[prev in list] [next in list] [prev in thread] [next in thread] 

List:       zope-dev
Subject:    [Zope-dev] Storm/ZEO deadlocks (was Re: [ZODB-Dev] [announce] NEO 1.0 - scalable and redundant stora
From:       Marius Gedminas <marius () gedmin ! as>
Date:       2012-08-30 16:14:49
Message-ID: 20120830161449.GA21522 () platonas
[Download RAW message or body]

[Attachment #2 (multipart/signed)]


On Wed, Aug 29, 2012 at 06:30:50AM -0400, Jim Fulton wrote:
> On Wed, Aug 29, 2012 at 2:29 AM, Marius Gedminas <marius@gedmin.as> wrote:
> > On Tue, Aug 28, 2012 at 06:31:05PM +0200, Vincent Pelletier wrote:
> >> On Tue, 28 Aug 2012 16:31:20 +0200,
> >> Martijn Pieters <mj@zopatista.com> wrote :
> >> > Anything else different? Did you make any performance comparisons
> >> > between RelStorage and NEO?
> >>
> >> I believe the main difference compared to all other ZODB Storage
> >> implementation is the finer-grained locking scheme: in all storage
> >> implementations I know, there is a database-level lock during the
> >> entire second phase of 2PC, whereas in NEO transactions are serialised
> >> only when they alter a common set of objects.
> >
> > This could be a compelling point.  I've seen deadlocks in an app that
> > tried to use both ZEO and PostgreSQL via the Storm ORM.  (The thread
> > holding the ZEO commit lock was blocked waiting for the PostgreSQL
> > commit to finish, while the PostgreSQL server was waiting for some other
> > transaction to either commit or abort -- and that other transaction
> > couldn't proceed because it was waiting for the ZEO lock.)
> 
> This sounds like an application/transaction configuration problem.

*shrug*

Here's the code to reproduce it: http://pastie.org/4617132

> To avoid this sort of deadlock, you need to always commit in a
> a consistent order.  You also need to configure ZEO (or NEO)
> to time-out transactions that take too long to finish the second phase.

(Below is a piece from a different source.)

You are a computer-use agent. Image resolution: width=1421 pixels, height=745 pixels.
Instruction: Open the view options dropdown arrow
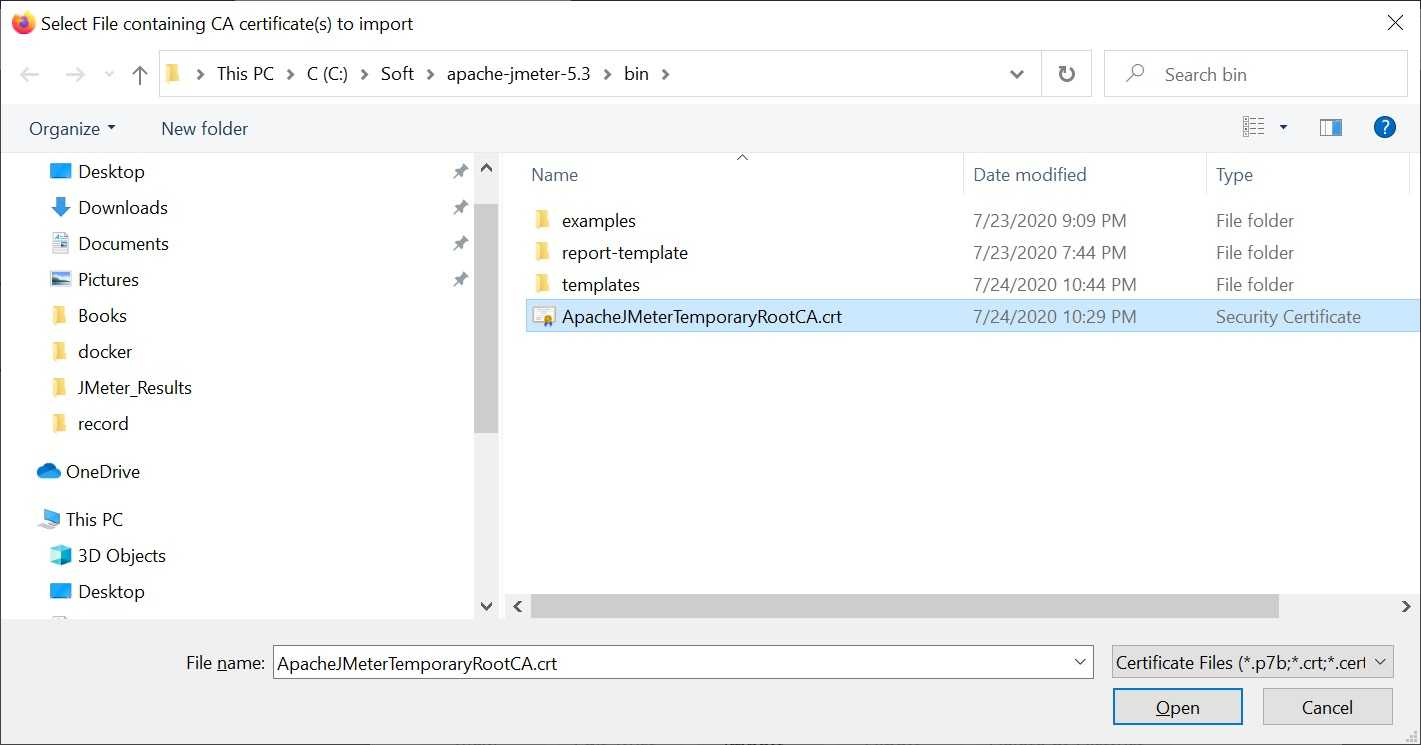pos(1283,128)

The deadlock happens in tpc_begin() in both threads, which is the first
phase, AFAIU.

AFAICS Thread #2 first performs tpc_begin() for ClientStorage and takes
the ZEO commit lock.  Then it enters tpc_begin() for Storm's
StoreDataManager and blocks waiting for a response from PostgreSQL --
which is delayed because the PostgreSQL server is waiting to see if
the other thread, Thread #1, will commit or abort _its_ transaction, which
is conflicting with the one from Thread #2.

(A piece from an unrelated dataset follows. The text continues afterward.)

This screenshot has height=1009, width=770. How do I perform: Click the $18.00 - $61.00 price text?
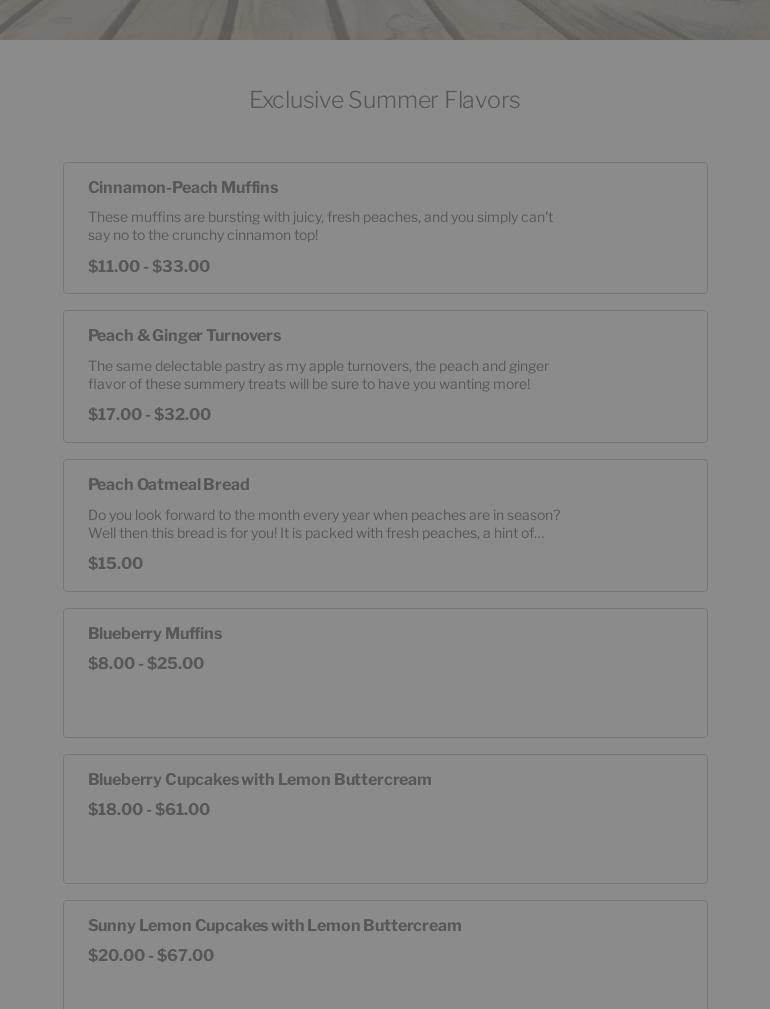click(x=149, y=809)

Meanwhile Thread #1 is blocked in ZODB's tpc_begin(), trying to acquire the
ZEO commit lock held by Thread #2.

I'm too fried right now to understand who's at fault here.

Workarounds probably exist (use RelStorage instead of ZEO?  Configure
Storm to use a lower PostgreSQL transaction isolation level?).  Maybe
this problem would go away if Storm always went into tpc_begin() before
ZEO.

I've pinged the people in #storm on FreeNode about this, but haven't
filed any bugs yet.

Marius Gedminas
-- 
Q: Wanting both frequent updates and stability/support is just wishing for a
   pony!
A: Well, we're riding our ponies to the tune of several billion page views per
   month. Where's your pony? Oh, you didn't get one?
                -- http://meta.wikimedia.org/wiki/Wikimedia_Ubuntu_migration_FAQ

["signature.asc" (application/pgp-signature)]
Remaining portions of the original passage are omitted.